Lecture 15
Analysis of Policy Interventions

Esteban Moro

Network Science Institute | Northeastern University

NETS 7983 Computational Urban Science

2025-04-15

Welcome!

This week:

Analysis of Policy Interventions in Computational Urban Science

You are here

Data -> Methods -> Models -> Applications.

Aims

  • Understand policy evaluation and how it is often done
  • How we can use computational tools (causal inference) and large-scale datasets to improve policy evaluation
  • Showcase some recent examples of the use of CUS in policy evaluation

Contents

  • Policy evaluation
  • Use of CUS in policy evaluation
  • Examples:
    • Effects of congestion pricing in NYC
    • Measuring the impact of slow zones on street life using social media
    • Effects of EV charging stations on business
  • Conclusions
  • Further reading
  • References

Policy evaluation

Policy evaluation

Cities are the largest laboratories of policy innovation: transport, housing, climate, equity.

Policies need to be:

  • Efficiently designed
  • Correctly deployed
  • Properly evaluated

The critical part is “Evaluation”, i.e., knowing what is the effect of the policy in different groups/areas/times so we can re-design or calibrate our policy for a more efficient implementation.

Thus, we need an accurate policy evaluation framework based on data collection, causal inference, and prediction models.

Policy evaluation

Ideally, that policy evaluation framework should be a Randomized Control Trial.
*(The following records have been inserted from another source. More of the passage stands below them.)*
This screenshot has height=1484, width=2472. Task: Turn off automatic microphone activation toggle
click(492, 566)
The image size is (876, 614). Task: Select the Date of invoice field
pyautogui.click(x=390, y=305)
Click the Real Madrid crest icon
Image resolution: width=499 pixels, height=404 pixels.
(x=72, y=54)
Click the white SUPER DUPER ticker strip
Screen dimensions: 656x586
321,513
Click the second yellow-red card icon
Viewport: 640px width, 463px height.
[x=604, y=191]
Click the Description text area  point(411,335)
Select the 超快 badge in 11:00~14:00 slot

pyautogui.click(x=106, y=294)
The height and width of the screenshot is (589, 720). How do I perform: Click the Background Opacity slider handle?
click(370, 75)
However, ethical, economic, justice, or legal restrictions prevent that possibility. Most of the times we have only observational data about the impact of policies.

This comes with key challenges:

  • Selection bias: treated groups/areas are not selected randomly in the city
  • Spillover effects: sometimes policies end up affecting groups/areas not considered initially
  • Complex, dynamic systems: specific policies might ripple across other systems/areas/group

Policy evaluation

Because of their complexity, policy evaluation is typically done using very simple techniques:

  • Simple correlation: “less cars, more business activity”
    • Just runs correlations or regressions between treatment and outcome
    • Ignores reverse causality, omitted variables
    • Confuses association with causation.
  • Before-after comparison: “we built the bike lane… and cycling increased”. This kind of comparisons
    • Ignores seasonality, long-term trends
    • Fails to establish a counterfactual.

Policy evaluation

Because of their complexity, policy evaluation is typically done using very simple techniques:

  • Treated-only analysis: “areas with new EV chargers saw more food traffic than the city average”.
    • Compares treated units to citywide or unmatched averages
    • Ignores baseline differences between areas
    • Confounds policy effects with selection bias.
  • Simple geographical analysis “we compare areas with new EV charges with those around them”
    • Ignores potential spill-over effects and SUTVA
    • Overestimate/Underestimate effects
    • Misses potential negative externalities.

Policy evaluation

For those reasons, typical policy evaluation

  • Overestimates the effect of the intervention, because of selection bias, externalities, confounders, etc.

  • Does not scale, because evaluations focus only on the direct, local impact without considering systemic feedbacks or spillovers.

  • Misses unintended consequences, such as gentrification, traffic rerouting, or increased inequities — especially when only immediate or positive effects are measured.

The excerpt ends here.